Colosi, E.; Calmon, L.; Fässli, M.; Koch, K.; Bielicki, J. A.; Colizza, V.
Show abstract
Pooled testing programs were introduced during the COVID-19 pandemic to expand surveillance capacity while preserving testing resources, but evidence on their epidemiological impact in schools under real-world conditions remains limited. We analyzed data from the pooled testing program implemented in public primary schools of the canton of Basel-Landschaft, Switzerland, during the Fall-Winter 2021 Delta wave. We used an agent-based transmission model informed by pooled and individual testing results, school characteristics, contact networks, and community incidence.
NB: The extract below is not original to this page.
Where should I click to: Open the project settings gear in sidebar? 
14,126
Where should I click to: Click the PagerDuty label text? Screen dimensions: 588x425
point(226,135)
The model was fitted to pooled positivity ratios in four clusters of administrative areas with similar epidemic trajectories. We compared pooled testing with alternative protocols in terms of school transmission, testing volume, and student-days lost. During the study period, pooled testing was offered to 21'187 students across 62 public primary schools, with high and stable participation across clusters (mean 71-79%). The fitted model reproduced observed pool positivity trends well. Compared with pooled testing, reactive class closure, reactive screening, and symptomatic testing were associated with higher in-school transmission, with excess ranging from 50% to 87%, 63% to 104%, and 72% to 133% across clusters. Weekly individual screening achieved similar reductions in transmission but required 15-25 times more tests. Relaxing class closure after depooling substantially reduced student-days lost without increasing transmission. Under real-world conditions, pooled testing provided an effective and resource-efficient strategy to reduce SARS-CoV-2 transmission in primary schools. Combining early detection of asymptomatic infections with low testing demands, pooled testing offers a scalable approach to school surveillance and control for pandemic response in educational settings.